So after a week in (literally, for once!) sunny Wales, I came home to catch up on the TV show of the moment, ‘Game of Thrones’. I’ve read up to book five, so I knew what I was coming home to, and I couldn’t bear the thought of it. My dread was more than justified; Ellaria Sand’s face captured it all, as the brutal actions leapt from page to screen in the most horrifying manner, seeing the end of yet another favourite character (mental note: as soon as you like a character, you’ve essentially signed their death warrant).
This is a world where our heroes and loved ones are torn apart and what we deem ‘evil’ gets to triumph. King’s Langing saw off the imagined hero of our tale, the Red Wedding saw the noblest family eradicated, the purple wedding nearly brought us justice but then fan-favourite Tyrion become endangered int he process…I could go on.

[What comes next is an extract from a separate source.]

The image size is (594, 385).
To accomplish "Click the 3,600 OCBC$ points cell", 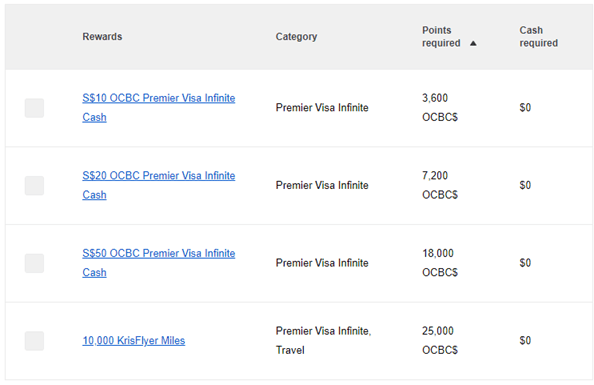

So why do we keep watching when we know we’ll be frustrated and unable to sleep afterwards?
I think it’s because there’s nothing else like it. No matter which good guys have to bite the dust in the name of justice, our major motion pictures and TV series always revert the world to what we think it should be after the mess of battle. Look at the latest Marvel craze; ‘Thor’, ‘Iron Man’, ‘Captain America’, ‘Spiderman’, ‘X Men’…It doesn’t matter what the cost is, because we know the world will be safe at the end (except for that lurking Loki threat, but that proves my point – they won’t kill off everyone’s favourite anti-hero just yet). No one has ever just let the world live out as it should in these kinds of shows; there’s always been an end point of good triumphing, whereas in Westeros it’s not about good or evil, it’s about people acting upon impulses, their wants and needs and desires, rather than the overall cosmic balance of the universe.
As well, characters mean nothing to G R R Martin. Maybe that’s too sweeping, obviously he’s invested in them, but he doesn’t have heroes and villains, he doesn’t have favourites and intended victors, he has people. He writes about their lives and (more often than not) their deaths, acting more as a biographer than the god of his narrative world. Look at how in ‘Lord of the Rings’ only one of the Fellowship is sacrificed despite hourly mortal peril and insanity-inducing rings and wizards with unlimited powers. Even Gandalf can’t stay down when he’s taken, because his narrative function is to see the Fellowship to their end. Martin, however, openly states that Robb Stark cannot avenge his father just because his cause is noble, and practically punishes us for daring to invest in a character (he hears ‘oh that Red Viper guy, he’s cool’ and translates that to ‘Red Viper seems popular, better slaughter him’). Nobody seems destined to get to the Iron Throne and stay there, because it’s a game and they are, by nature, down to luck and chance and choices.
In this sense, it’s also compelling because we have literally no idea what will happen next. Even the Lannisters don’t seem comfortable on the throne, and for those that know what’s next, they should be watching those spikes a bit more carefully. No one seems a likely king or queen, they all have their own campaigns (the Red Woman’s religious trail, Dorne’s vengeance, Daenerys’ slave fixation…), and not one leads directly to Westeros. Even Stannis has abandoned his quest and will end up further north than planned, despite his attempt on King’s Landing. You have to watch because you can’t guess; this isn’t soap opera land where we’ve seen the rising action and denouement a million times.
Yes, G.R.R. Martin has presented us with something unique and breathtaking in it’s sheer brutality. We’ve embraced the horror and the unknown, and are through the looking glass and even those who have read the books are stunned into submission with the twists and changes presented to us (the Night’s King, anyone?). I reiterate, it’s compelling television, which hasn’t been seen before and can never be copied with the same success.